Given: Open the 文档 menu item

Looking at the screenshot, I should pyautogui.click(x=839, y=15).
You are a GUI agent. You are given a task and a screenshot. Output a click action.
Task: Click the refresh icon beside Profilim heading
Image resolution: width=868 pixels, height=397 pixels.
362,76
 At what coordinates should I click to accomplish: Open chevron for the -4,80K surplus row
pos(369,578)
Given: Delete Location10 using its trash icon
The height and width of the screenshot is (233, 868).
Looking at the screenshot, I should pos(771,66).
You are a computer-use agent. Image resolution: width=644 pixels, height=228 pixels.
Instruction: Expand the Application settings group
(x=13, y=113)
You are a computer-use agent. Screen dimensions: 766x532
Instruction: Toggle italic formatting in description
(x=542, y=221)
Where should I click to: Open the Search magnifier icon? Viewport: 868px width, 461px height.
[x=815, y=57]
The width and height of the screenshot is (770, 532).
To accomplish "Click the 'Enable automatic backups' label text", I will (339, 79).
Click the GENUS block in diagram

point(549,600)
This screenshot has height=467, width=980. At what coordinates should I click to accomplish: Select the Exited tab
···
* [Your instructions]: Only the data above, repeated exactly, should make up the reply.

* [Written answer]:
Given: Open the 文档 menu item

Looking at the screenshot, I should pyautogui.click(x=839, y=15).
You are a GUI agent. You are given a task and a screenshot. Output a click action.
Task: Click the refresh icon beside Profilim heading
Image resolution: width=868 pixels, height=397 pixels.
362,76
 At what coordinates should I click to accomplish: Open chevron for the -4,80K surplus row
pos(369,578)
Given: Delete Location10 using its trash icon
The height and width of the screenshot is (233, 868).
Looking at the screenshot, I should pos(771,66).
You are a computer-use agent. Image resolution: width=644 pixels, height=228 pixels.
Instruction: Expand the Application settings group
(x=13, y=113)
You are a computer-use agent. Screen dimensions: 766x532
Instruction: Toggle italic formatting in description
(x=542, y=221)
Where should I click to: Open the Search magnifier icon? Viewport: 868px width, 461px height.
[x=815, y=57]
The width and height of the screenshot is (770, 532).
To accomplish "Click the 'Enable automatic backups' label text", I will (339, 79).
Click the GENUS block in diagram

point(549,600)
This screenshot has height=467, width=980. At what coordinates should I click to accomplish: Select the Exited tab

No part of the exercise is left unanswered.